> **AIM OF THE EXERCISE**
Go through the data below line by line and count those containing the word "Open". Reply with the count only.

· · ·

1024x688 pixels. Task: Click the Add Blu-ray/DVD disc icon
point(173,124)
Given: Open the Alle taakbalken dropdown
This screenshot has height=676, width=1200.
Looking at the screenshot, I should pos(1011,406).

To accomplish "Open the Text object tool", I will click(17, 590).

· · ·

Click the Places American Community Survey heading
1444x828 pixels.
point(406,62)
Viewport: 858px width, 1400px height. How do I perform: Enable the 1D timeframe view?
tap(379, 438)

· · ·

> **WRITTEN SOLUTION**
2